To do
For this exercise, an exact copy is needed of only the lines from the one containing "This screenshot has width=259, height=155." through the end of the data, with pictures left out.

Stored records

◆ ◆ ◆

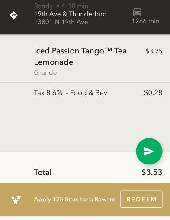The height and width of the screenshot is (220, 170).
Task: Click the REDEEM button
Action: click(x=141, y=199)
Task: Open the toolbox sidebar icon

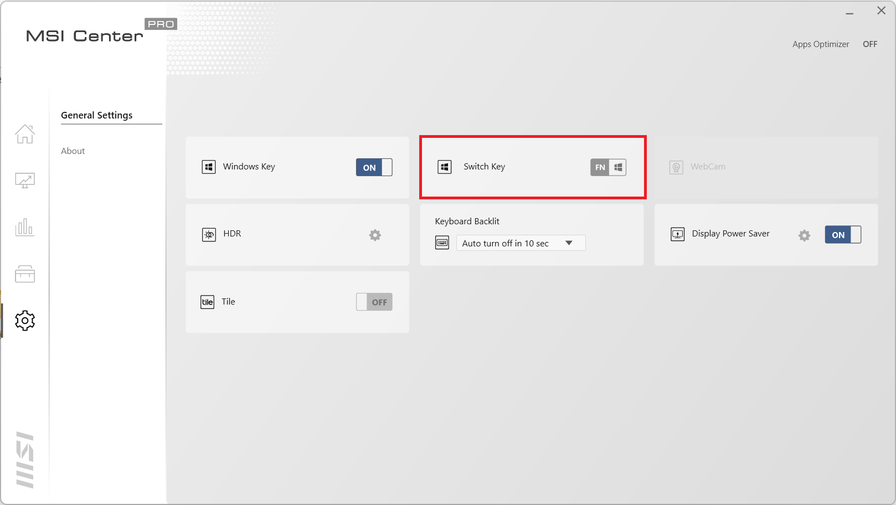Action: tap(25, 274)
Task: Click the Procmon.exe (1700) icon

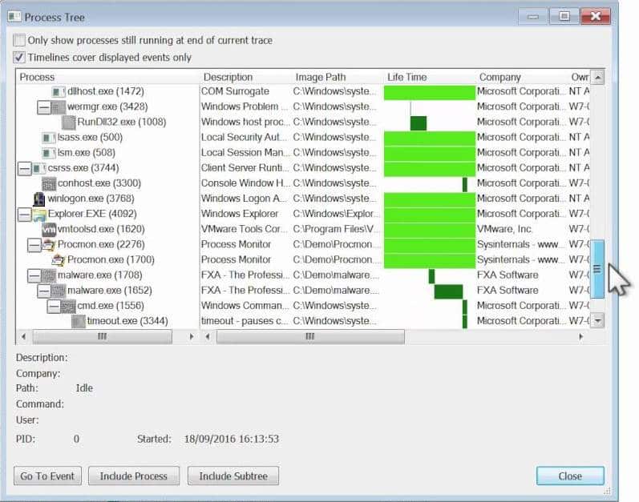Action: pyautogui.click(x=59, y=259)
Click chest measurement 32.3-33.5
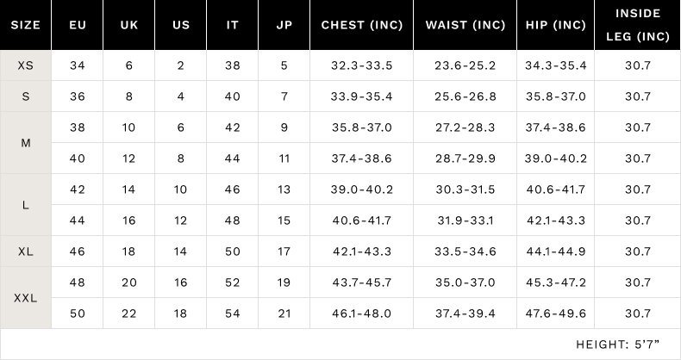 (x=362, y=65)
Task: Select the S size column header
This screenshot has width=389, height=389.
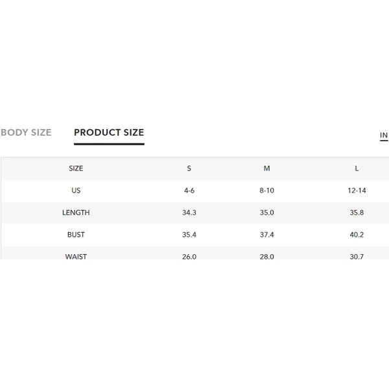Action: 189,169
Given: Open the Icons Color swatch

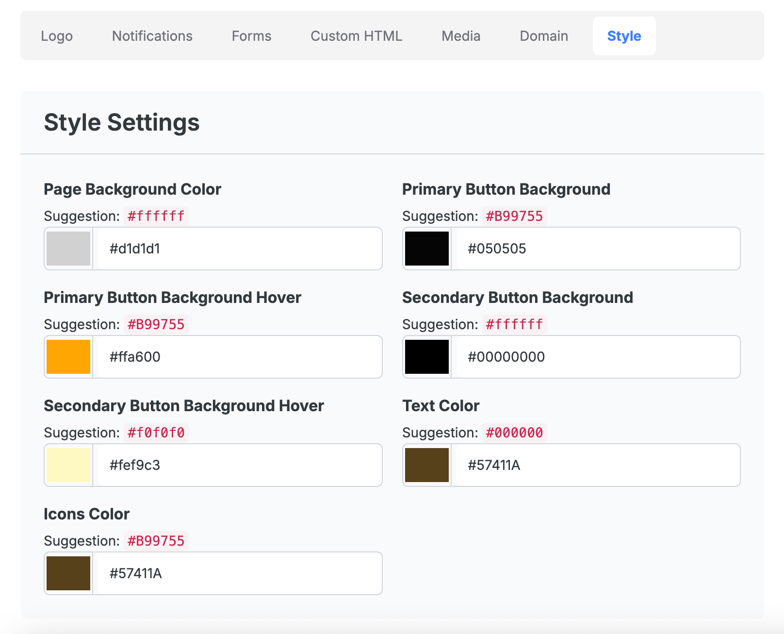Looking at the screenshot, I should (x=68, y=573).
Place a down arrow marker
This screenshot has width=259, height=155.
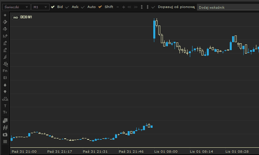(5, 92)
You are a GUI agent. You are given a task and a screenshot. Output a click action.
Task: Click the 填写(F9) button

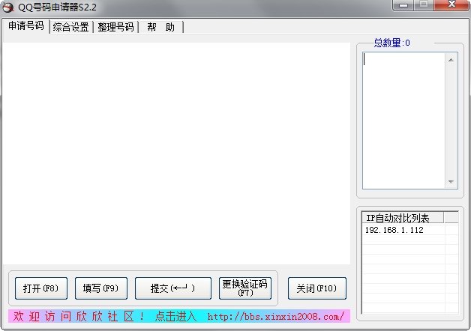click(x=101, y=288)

◆ ◆ ◆

Output for this exercise
This screenshot has width=259, height=155.
(5, 92)
You are a GUI agent. You are given a task and a screenshot. Output a click action.
Task: Click the 填写(F9) button

click(x=101, y=288)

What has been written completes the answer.